To be clear, I'm not sure this is going to be fruitful, but it cannot hurt.

16:39:22.929 -> periodUS 16708
16:39:22.929 ->
16:39:22.929 -> iteration2 1
16:39:22.929 -> prevTimeStampUS 14911948
16:39:22.929 -> curTimeStampUS 14945316
16:39:22.956 -> periodUS 33368
16:39:22.956 ->
16:39:22.956 -> iteration2 1
16:39:22.956 -> prevTimeStampUS 14945316
16:39:22.956 -> curTimeStampUS 14961988
16:39:22.956 -> periodUS 16672
16:39:22.956 ->
16:39:23.001 -> iteration2 1

And this clearly shows your 'missing tooth' event.

Thanks for the suggestion, but that didn't help anything either.
It's as if my variables and flags aren't being found by the program.

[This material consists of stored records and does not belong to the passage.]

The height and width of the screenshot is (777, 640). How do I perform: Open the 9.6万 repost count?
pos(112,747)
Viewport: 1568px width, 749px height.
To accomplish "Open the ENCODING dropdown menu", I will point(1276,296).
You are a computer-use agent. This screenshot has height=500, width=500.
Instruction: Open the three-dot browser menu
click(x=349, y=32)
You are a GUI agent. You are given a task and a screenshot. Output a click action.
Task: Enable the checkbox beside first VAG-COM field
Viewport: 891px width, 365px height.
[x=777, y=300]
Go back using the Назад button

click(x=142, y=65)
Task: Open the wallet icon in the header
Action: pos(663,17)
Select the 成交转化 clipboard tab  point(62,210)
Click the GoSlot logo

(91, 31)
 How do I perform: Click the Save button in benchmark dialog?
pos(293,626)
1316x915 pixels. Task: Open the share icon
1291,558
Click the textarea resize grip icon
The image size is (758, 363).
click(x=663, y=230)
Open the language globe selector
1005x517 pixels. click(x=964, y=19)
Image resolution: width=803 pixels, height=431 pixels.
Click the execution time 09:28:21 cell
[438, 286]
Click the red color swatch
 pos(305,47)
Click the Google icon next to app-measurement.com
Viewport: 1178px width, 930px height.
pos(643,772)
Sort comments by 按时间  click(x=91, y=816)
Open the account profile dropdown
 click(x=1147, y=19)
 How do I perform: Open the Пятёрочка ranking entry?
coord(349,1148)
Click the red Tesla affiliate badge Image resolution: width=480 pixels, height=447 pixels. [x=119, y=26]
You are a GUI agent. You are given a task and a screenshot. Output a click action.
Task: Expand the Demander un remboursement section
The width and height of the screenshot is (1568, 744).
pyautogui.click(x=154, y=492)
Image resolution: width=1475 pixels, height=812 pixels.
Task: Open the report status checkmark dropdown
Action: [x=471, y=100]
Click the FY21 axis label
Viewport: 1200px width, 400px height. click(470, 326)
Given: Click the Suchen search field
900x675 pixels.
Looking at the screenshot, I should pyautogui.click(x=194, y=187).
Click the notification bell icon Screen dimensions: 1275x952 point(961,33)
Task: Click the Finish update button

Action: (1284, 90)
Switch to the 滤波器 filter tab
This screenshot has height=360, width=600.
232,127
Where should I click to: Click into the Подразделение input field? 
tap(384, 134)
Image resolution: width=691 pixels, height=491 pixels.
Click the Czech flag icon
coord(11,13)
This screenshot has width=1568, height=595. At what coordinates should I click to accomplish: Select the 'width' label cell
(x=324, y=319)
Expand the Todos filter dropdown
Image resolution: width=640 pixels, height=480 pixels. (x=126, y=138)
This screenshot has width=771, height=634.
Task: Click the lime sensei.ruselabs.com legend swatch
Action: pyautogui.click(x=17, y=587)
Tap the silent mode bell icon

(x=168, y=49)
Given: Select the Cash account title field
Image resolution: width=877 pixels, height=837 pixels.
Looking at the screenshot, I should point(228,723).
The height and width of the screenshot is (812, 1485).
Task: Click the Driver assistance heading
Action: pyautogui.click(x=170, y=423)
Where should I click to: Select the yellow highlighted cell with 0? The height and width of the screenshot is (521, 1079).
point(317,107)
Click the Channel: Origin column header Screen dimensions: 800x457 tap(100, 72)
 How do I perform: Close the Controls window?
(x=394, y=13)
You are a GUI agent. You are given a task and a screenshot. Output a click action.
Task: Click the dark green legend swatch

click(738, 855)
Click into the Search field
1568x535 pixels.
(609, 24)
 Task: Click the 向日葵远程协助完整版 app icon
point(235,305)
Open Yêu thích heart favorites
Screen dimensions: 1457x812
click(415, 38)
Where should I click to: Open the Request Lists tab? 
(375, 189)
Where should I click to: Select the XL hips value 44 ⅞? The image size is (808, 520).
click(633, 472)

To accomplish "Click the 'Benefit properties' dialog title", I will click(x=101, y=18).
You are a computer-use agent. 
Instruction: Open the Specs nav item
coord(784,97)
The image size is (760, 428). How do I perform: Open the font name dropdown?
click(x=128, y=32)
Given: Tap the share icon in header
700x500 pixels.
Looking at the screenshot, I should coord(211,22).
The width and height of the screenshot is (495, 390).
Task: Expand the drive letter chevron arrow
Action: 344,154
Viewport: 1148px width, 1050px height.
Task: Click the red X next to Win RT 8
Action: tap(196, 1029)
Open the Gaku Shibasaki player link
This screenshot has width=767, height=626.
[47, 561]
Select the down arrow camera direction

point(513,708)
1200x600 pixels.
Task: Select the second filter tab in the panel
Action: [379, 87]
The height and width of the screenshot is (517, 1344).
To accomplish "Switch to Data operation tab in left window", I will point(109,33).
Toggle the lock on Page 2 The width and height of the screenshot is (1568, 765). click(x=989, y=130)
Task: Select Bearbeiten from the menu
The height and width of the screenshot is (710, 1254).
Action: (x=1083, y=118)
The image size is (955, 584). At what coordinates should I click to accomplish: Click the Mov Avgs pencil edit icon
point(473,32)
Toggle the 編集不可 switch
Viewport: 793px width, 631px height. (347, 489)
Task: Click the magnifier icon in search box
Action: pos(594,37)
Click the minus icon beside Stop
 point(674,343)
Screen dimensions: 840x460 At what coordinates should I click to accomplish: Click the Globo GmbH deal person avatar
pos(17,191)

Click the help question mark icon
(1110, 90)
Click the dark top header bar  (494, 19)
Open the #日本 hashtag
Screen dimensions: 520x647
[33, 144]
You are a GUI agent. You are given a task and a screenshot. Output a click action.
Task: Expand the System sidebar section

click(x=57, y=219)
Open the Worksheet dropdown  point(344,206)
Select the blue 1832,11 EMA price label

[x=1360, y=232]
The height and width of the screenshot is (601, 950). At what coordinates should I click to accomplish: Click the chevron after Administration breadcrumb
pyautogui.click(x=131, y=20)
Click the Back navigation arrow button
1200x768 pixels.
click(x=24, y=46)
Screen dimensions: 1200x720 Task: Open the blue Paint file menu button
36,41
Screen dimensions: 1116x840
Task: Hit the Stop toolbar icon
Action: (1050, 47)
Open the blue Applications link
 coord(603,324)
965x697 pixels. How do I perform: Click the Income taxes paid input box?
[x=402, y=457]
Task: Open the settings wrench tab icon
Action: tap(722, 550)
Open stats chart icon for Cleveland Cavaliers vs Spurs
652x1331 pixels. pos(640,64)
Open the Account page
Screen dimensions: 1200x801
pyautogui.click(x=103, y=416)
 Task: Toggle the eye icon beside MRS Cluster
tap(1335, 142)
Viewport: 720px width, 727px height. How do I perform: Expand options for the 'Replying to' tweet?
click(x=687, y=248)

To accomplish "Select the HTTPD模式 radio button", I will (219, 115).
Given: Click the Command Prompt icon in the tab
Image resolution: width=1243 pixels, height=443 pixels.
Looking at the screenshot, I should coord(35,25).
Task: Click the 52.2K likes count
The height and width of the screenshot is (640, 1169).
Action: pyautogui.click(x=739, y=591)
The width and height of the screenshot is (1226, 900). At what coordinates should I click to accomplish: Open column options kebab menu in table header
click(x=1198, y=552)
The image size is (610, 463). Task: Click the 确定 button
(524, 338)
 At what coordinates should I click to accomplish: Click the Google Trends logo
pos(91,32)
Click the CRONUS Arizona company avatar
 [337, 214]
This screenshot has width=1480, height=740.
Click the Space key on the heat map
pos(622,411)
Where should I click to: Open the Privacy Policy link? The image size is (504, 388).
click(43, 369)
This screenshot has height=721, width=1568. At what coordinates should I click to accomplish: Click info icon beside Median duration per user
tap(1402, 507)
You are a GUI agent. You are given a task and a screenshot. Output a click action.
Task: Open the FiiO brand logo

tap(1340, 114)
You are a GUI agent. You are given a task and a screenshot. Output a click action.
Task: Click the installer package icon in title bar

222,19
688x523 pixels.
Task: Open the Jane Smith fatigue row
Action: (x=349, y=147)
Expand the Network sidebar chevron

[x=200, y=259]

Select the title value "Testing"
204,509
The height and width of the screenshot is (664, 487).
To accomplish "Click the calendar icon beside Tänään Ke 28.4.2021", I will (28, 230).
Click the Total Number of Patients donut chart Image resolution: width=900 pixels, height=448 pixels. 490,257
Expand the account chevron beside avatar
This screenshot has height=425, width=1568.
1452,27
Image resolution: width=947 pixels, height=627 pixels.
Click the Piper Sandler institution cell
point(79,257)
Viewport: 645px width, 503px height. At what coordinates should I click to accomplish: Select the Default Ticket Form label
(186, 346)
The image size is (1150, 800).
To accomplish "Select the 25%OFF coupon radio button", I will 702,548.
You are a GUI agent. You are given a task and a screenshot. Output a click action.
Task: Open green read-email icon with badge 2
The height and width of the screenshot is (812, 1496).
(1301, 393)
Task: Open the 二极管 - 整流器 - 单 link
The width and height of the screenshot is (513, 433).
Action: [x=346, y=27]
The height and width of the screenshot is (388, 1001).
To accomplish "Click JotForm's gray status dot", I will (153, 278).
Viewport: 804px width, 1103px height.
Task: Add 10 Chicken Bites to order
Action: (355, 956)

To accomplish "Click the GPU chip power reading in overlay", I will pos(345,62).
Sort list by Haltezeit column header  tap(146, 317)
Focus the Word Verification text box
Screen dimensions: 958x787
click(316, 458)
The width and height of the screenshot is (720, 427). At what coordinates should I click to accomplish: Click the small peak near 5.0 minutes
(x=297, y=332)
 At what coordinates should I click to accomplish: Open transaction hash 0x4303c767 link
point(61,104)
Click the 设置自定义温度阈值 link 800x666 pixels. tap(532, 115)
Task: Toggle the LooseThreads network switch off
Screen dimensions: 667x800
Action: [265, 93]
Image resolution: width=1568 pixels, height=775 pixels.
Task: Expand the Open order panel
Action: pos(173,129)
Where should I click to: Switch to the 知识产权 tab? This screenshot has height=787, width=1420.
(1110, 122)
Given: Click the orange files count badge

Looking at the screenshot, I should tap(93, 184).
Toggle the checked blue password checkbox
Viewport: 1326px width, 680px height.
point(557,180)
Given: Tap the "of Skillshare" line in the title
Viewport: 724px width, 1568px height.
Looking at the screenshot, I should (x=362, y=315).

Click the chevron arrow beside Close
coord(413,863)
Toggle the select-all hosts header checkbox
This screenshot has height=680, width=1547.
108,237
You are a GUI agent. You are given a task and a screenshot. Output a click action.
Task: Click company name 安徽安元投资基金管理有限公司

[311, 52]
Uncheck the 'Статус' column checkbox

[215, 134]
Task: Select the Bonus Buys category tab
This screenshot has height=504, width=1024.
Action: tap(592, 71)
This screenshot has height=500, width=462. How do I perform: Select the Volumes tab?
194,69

Is there a special way to declare them as globals? I've studied Nick Gammons notes on interrupts and it is my understanding that only variables that are used both within the interrupt and the main program need to be declared as volatile. I know he said not to use serial.prints but I tried it anyway to see what would happen. I'm going to write another small troubleshooting routine without serial.prints and attack it from another angle. Maybe that will flush something out. I should be able have that done tonight or tomorrow and will post it then. Thanks again for the suggestions so far.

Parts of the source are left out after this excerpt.